Directions for this task: Beginning at the line containing "Water (36, 2113)" in the material below and ending at the line containing "Which Is The", return each line exactly and add nothing.

Records shown:
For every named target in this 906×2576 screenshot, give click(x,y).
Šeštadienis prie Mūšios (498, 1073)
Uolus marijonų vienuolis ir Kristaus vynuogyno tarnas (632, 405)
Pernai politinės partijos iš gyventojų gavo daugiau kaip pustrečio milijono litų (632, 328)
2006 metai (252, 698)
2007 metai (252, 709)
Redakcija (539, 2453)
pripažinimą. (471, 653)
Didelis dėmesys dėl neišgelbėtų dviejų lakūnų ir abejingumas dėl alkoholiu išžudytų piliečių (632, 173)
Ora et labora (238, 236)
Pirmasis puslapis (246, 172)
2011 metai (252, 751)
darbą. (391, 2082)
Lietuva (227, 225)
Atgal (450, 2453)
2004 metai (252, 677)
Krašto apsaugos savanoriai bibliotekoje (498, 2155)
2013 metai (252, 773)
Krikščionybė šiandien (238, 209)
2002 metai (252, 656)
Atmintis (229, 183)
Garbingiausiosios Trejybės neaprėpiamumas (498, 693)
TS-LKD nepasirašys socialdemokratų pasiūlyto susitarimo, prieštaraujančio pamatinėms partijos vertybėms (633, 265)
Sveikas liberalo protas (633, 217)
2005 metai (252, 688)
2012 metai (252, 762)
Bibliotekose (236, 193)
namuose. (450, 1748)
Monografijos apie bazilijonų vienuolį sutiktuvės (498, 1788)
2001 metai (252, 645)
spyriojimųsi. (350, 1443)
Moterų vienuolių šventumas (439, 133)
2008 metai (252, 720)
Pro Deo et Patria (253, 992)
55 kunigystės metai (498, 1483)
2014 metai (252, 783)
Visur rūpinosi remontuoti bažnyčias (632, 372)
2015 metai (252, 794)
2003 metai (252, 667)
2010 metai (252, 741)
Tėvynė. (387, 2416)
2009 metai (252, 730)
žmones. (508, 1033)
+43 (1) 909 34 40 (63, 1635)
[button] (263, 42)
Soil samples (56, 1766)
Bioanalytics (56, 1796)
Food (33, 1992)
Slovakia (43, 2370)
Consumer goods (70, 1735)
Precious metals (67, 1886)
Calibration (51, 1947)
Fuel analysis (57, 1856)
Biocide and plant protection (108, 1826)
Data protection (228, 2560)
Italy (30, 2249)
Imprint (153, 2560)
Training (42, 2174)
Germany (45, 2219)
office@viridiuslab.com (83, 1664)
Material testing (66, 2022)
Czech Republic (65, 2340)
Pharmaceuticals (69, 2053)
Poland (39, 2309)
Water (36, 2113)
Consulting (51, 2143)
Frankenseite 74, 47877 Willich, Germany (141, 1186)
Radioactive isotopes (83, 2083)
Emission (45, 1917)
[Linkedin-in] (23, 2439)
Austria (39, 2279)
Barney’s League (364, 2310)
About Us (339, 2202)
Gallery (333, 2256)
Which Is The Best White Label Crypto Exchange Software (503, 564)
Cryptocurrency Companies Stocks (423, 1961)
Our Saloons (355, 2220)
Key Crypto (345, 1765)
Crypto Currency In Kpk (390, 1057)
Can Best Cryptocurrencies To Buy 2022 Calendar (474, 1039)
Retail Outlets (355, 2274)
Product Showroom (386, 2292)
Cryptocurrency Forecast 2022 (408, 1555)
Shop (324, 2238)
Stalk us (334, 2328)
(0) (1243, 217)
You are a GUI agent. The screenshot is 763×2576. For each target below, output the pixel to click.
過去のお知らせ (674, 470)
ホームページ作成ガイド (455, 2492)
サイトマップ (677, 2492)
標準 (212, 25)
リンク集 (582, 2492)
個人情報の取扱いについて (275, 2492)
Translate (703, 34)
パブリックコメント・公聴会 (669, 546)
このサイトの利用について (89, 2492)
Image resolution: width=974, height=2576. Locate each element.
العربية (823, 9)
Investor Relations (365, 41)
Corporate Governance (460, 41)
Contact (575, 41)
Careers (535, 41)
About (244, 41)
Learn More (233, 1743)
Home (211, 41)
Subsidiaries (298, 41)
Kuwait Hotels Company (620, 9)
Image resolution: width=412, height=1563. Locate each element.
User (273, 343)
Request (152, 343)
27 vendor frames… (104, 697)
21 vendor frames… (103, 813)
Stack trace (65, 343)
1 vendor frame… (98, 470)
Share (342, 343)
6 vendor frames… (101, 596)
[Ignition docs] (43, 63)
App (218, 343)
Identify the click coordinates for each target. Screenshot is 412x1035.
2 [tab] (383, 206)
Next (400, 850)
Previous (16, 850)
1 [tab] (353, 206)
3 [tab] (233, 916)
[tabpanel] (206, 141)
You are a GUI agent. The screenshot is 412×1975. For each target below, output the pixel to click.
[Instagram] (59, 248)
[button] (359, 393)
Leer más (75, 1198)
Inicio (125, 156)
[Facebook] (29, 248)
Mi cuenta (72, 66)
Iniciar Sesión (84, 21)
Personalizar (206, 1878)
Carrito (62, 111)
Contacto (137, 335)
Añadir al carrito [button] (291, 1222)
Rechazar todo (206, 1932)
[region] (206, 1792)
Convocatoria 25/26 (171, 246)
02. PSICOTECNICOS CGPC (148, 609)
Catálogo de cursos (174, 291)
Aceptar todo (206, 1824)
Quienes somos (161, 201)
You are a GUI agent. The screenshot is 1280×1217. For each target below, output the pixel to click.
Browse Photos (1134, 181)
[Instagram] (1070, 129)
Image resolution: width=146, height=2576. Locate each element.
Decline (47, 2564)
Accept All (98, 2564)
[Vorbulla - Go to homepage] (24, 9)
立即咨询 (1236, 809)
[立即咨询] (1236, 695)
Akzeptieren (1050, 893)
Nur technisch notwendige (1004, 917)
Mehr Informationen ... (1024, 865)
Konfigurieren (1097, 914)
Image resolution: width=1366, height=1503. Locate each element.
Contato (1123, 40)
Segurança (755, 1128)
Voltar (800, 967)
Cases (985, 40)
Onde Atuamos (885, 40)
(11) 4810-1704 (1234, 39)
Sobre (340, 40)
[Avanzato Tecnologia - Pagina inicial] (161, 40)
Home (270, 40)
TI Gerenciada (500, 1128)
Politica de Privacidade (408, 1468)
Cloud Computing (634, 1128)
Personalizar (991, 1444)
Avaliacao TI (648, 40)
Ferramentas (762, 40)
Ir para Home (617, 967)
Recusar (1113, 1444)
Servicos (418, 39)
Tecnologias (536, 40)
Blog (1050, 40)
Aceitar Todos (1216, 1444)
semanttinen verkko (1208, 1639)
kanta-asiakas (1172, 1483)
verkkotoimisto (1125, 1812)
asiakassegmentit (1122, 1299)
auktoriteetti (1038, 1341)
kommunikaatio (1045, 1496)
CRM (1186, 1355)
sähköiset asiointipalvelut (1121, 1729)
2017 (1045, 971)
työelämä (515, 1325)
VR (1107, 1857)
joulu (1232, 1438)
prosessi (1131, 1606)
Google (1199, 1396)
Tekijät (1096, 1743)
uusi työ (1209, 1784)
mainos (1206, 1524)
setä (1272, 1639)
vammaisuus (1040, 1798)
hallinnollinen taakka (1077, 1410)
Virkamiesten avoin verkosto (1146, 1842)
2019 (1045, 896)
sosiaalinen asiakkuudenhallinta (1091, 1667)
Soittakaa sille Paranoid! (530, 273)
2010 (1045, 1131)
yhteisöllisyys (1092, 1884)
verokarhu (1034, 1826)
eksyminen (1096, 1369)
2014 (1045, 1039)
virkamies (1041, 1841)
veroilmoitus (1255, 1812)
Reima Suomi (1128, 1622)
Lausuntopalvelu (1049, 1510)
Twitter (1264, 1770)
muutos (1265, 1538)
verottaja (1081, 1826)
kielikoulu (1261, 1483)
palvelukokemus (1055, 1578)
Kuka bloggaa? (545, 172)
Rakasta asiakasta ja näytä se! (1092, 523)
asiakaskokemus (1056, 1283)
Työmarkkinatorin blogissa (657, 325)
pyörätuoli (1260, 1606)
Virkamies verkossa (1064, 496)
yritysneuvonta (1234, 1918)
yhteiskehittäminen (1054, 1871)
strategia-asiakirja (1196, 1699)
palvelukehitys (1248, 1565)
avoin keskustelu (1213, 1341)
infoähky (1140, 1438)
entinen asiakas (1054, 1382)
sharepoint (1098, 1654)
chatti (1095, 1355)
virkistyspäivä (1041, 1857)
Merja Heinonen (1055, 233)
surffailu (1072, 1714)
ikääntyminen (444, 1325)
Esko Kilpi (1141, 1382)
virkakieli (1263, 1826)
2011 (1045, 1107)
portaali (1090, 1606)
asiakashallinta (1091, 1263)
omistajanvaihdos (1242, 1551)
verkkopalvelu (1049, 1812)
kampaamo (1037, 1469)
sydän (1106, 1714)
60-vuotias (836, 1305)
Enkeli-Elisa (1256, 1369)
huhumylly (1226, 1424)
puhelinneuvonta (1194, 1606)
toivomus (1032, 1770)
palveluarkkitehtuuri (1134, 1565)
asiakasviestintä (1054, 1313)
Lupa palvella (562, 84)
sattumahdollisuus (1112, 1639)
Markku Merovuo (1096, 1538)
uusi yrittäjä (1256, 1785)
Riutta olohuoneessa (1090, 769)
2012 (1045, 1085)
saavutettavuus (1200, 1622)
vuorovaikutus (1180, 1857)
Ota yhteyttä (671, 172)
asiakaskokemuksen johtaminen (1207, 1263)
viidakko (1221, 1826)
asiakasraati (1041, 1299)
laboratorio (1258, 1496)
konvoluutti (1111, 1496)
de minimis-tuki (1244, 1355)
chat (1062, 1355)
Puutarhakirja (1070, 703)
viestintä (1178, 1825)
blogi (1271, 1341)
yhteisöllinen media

Reply to the task:
Water (36, 2113)
Consulting (51, 2143)
Frankenseite 74, 47877 Willich, Germany (141, 1186)
Radioactive isotopes (83, 2083)
Emission (45, 1917)
[Linkedin-in] (23, 2439)
Austria (39, 2279)
Barney’s League (364, 2310)
About Us (339, 2202)
Gallery (333, 2256)
Which Is The Best White Label Crypto Exchange Software (503, 564)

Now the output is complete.